Listening to the sublime closing duet of Monteverdi's L'Incoronazione di Poppea it is perhaps difficult for us to accept that this music may not even be by Monteverdi, but to his contemporaries this would not have mattered. In our personality-based age, the cult of the artist means that we can find such collaborative ventures difficult to understand though in the past they were perfectly common. When L'Incoronazione di Poppea was produced in 1643 in Venice, Monteverdi was about seventy five and aid from pupils would not be unreasonable. Further adaptation would take place when the opera was produced in Naples after Monteverdi's death and it is now tricky to deduce who did what. Monteverdi's pupil Cavalli had a number of operas performed in Naples after their premières in Venice. In Naples in 1666, the Neapolitan composer Francesco Provenzale customised Cavilli's Statira for the local taste by adding more extended scenes for the comic characters.
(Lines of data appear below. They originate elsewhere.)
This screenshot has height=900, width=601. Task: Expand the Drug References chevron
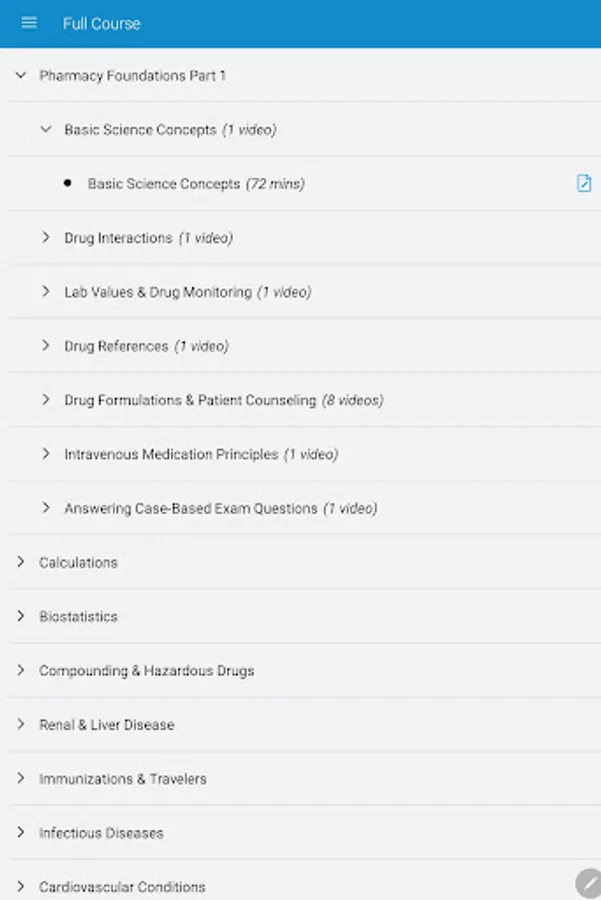tap(45, 346)
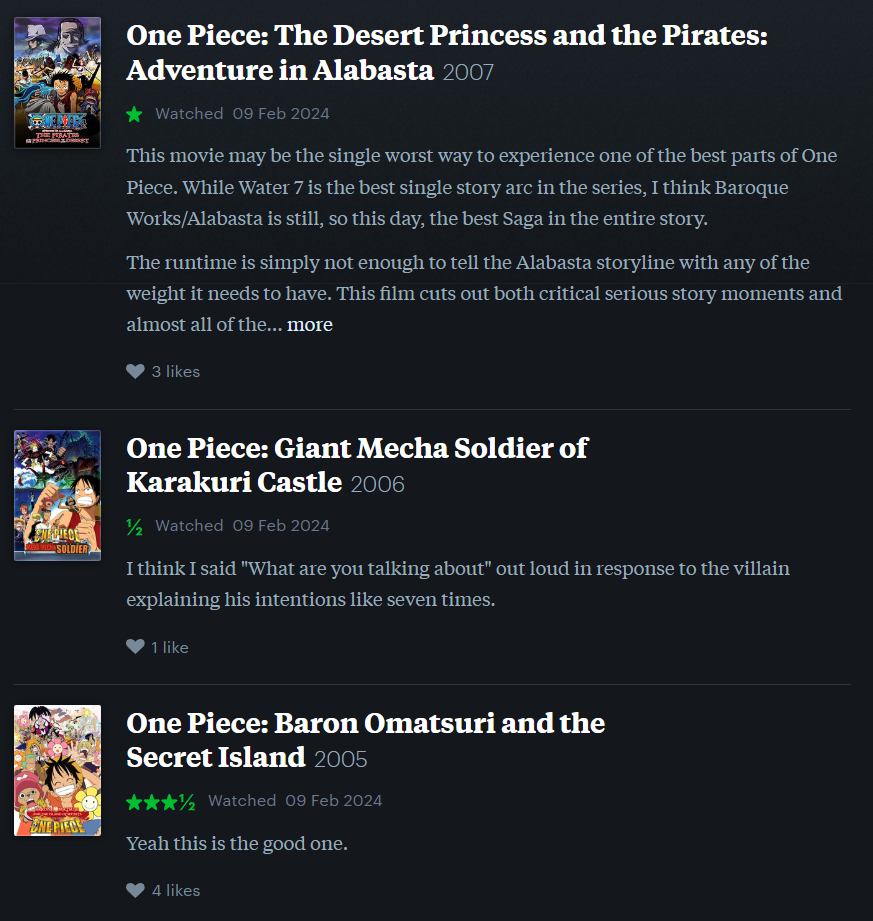The image size is (873, 921).
Task: Click heart icon on Giant Mecha Soldier review
Action: tap(135, 647)
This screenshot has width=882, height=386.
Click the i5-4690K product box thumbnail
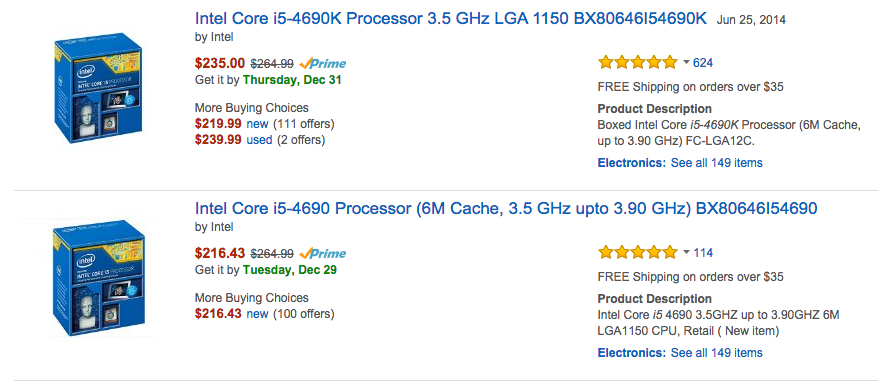(98, 89)
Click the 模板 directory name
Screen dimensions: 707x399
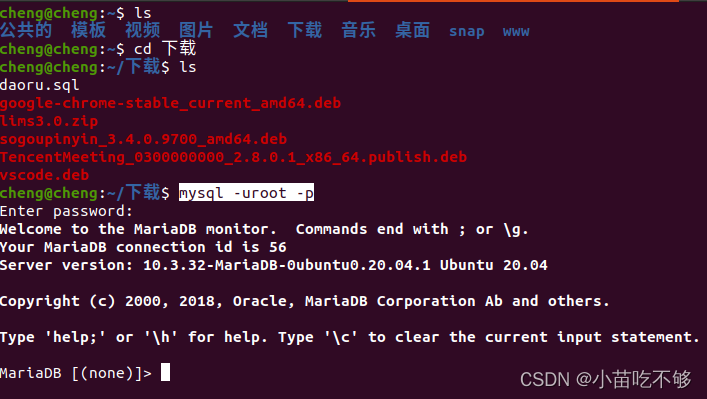88,30
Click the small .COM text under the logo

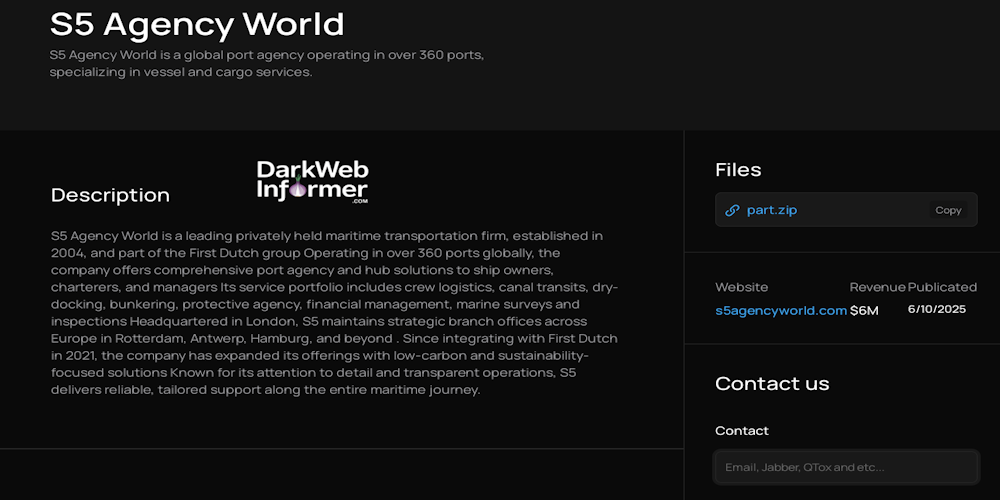coord(359,201)
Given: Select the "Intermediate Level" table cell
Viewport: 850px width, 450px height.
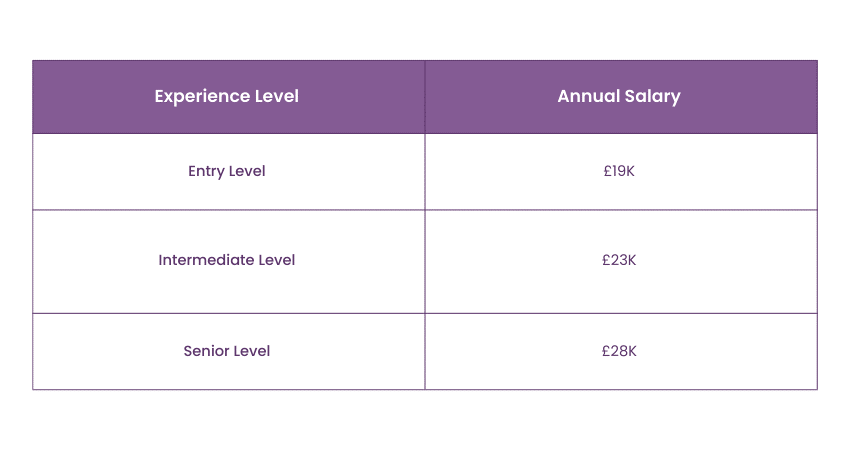Looking at the screenshot, I should tap(227, 260).
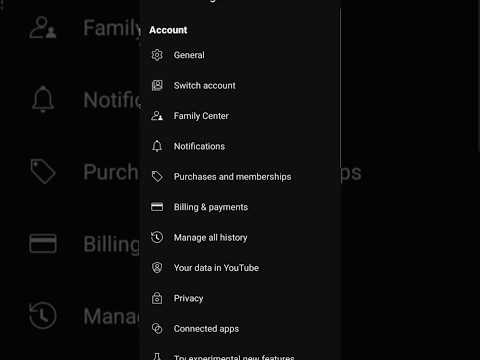Viewport: 480px width, 360px height.
Task: Click the Switch account icon
Action: click(x=157, y=85)
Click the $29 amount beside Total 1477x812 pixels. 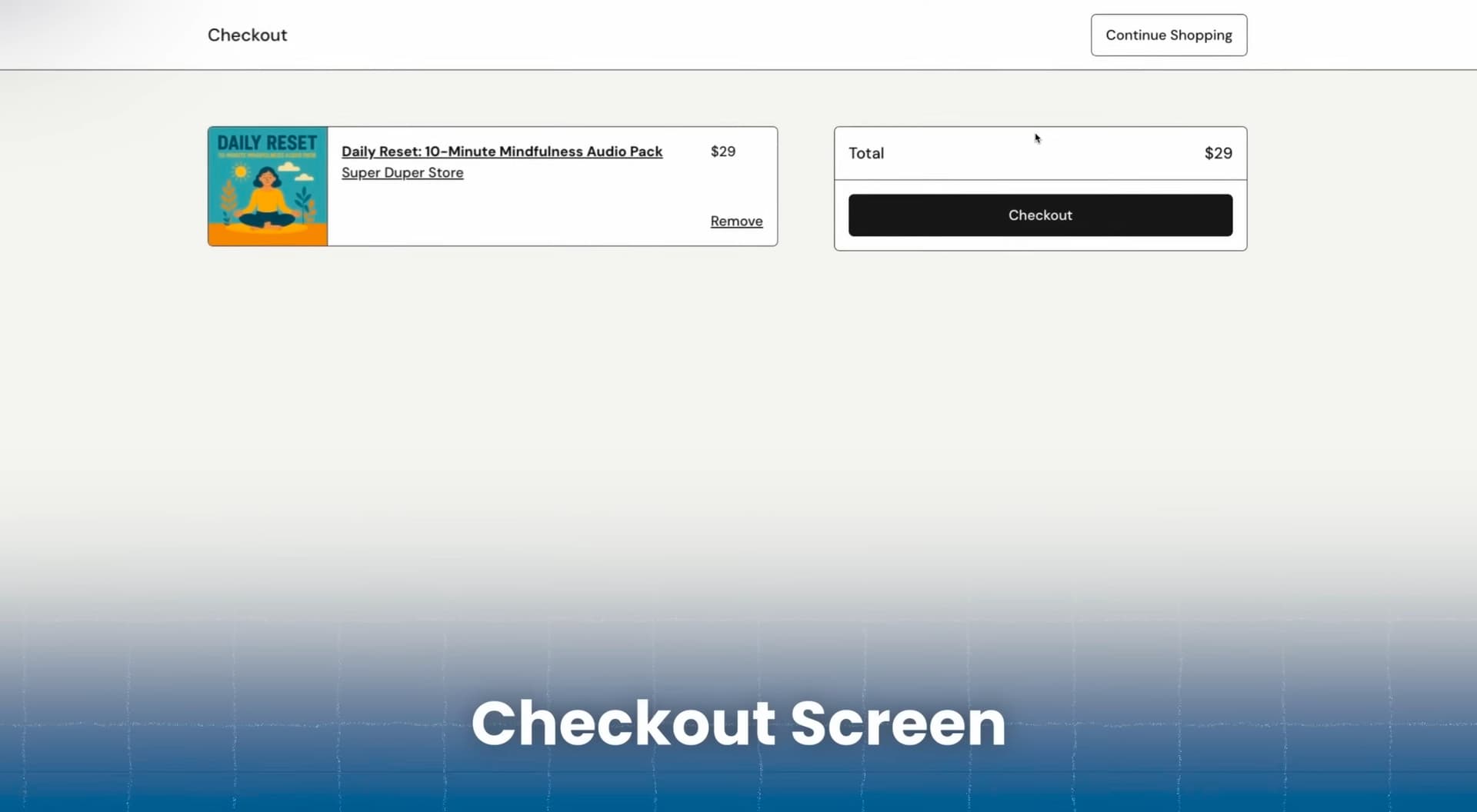click(x=1217, y=153)
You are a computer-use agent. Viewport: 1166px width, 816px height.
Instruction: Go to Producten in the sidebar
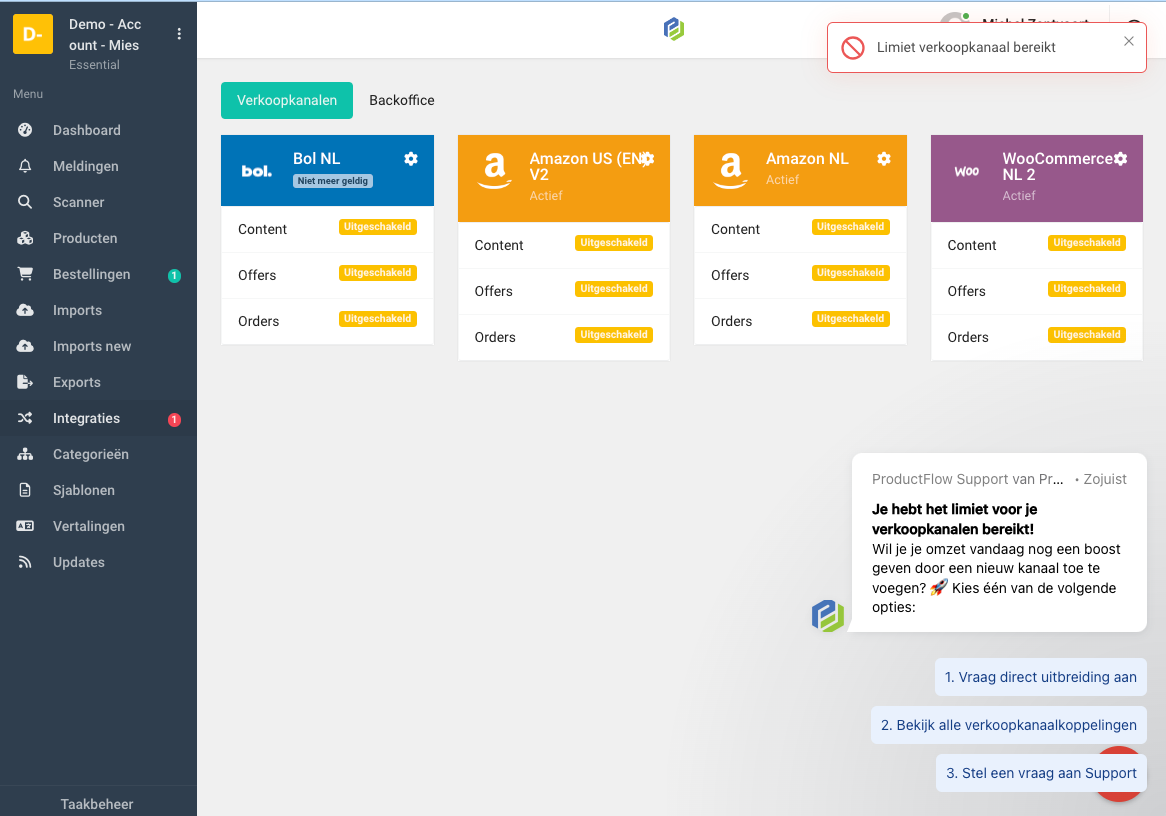(x=85, y=238)
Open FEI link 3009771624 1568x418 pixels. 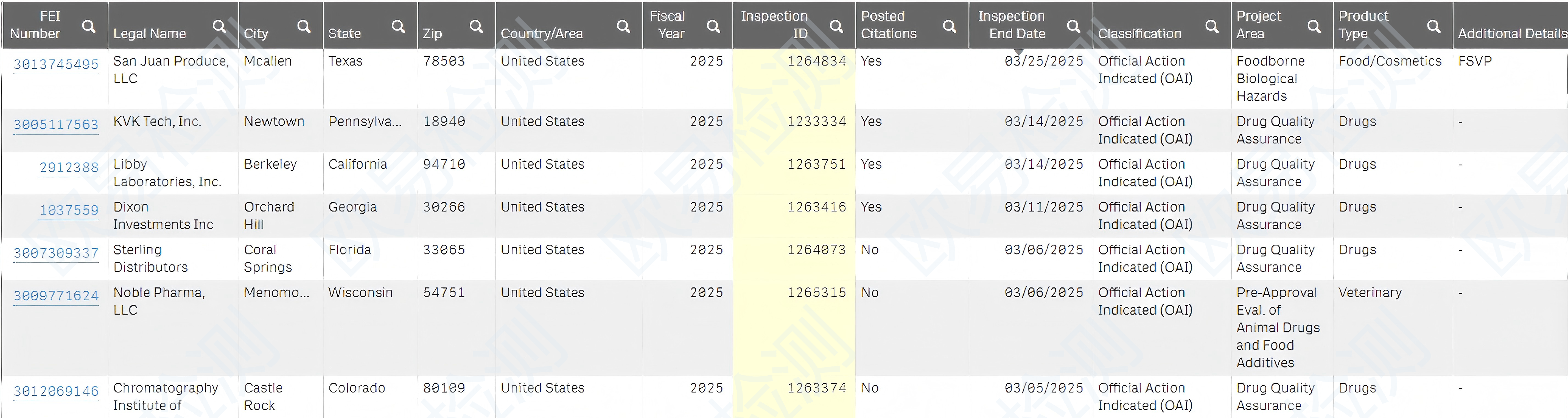coord(56,296)
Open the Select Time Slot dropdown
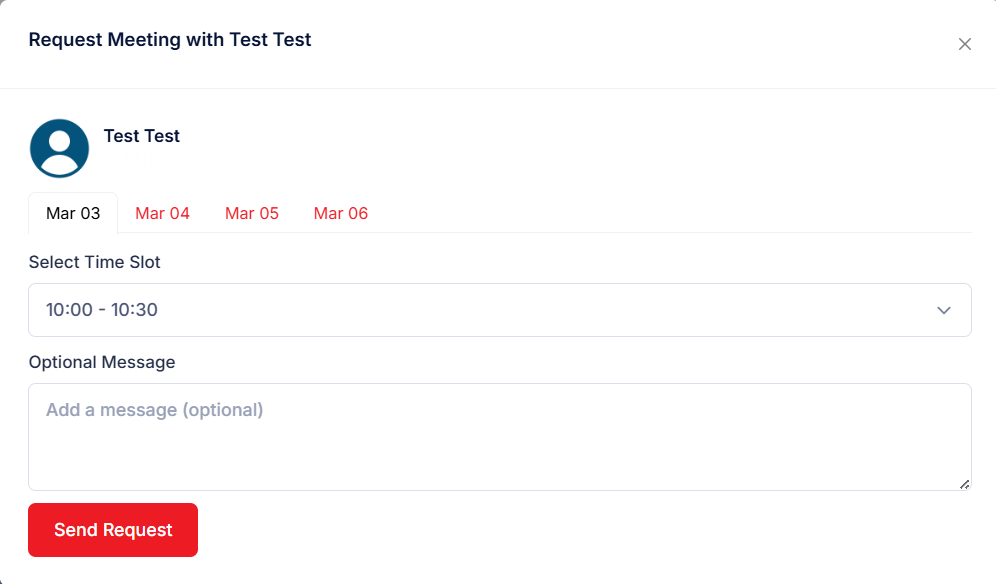The width and height of the screenshot is (996, 584). coord(499,310)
This adaptation of an opera to suit local conditions was a common feature of baroque operatic life. Whilst nowadays we would think twice about adapting an opera by a contemporary, history is littered with examples of one composer adapting or completing another's work. We might not adapt a work by Britten or Birtwistle, but it is still common for operetta and musicals to be re-created for each new staged performance.

Even when an eighteenth century composer retained control of his operas, large scale changes could take place. When reviving operas, Handel could make drastic changes to his works. He disturbed them to such an extent that we tend to perform his operas in their initial versions, quite the reverse of the general trend to prefer the composer's final version. Handel was resolute in his recasting of an opera to suit the current performers, even moving heroines between sopranos and contraltos depending on the available cast and constantly adding new novelties to please the crowd. When Handel's operas were performed in Hamburg, under the auspices of Handel's friend Telemann, they were still subject to significant changes. Hamburg taste ran to German dialogue with a mixture of Italian and German arias. For Handel's operas, Telemann himself oversaw the changes.

Opera at this period had a strong improvisational element. Not all the details were written down and they would be recreated differently by different sets of performers. This means that, even today, we do not hear 'ideal' performances (in the way we might hear an ideal performance of Wagner or late Verdi), but simply the current performer's recreation of the opera, filling in the gaps left by the composer.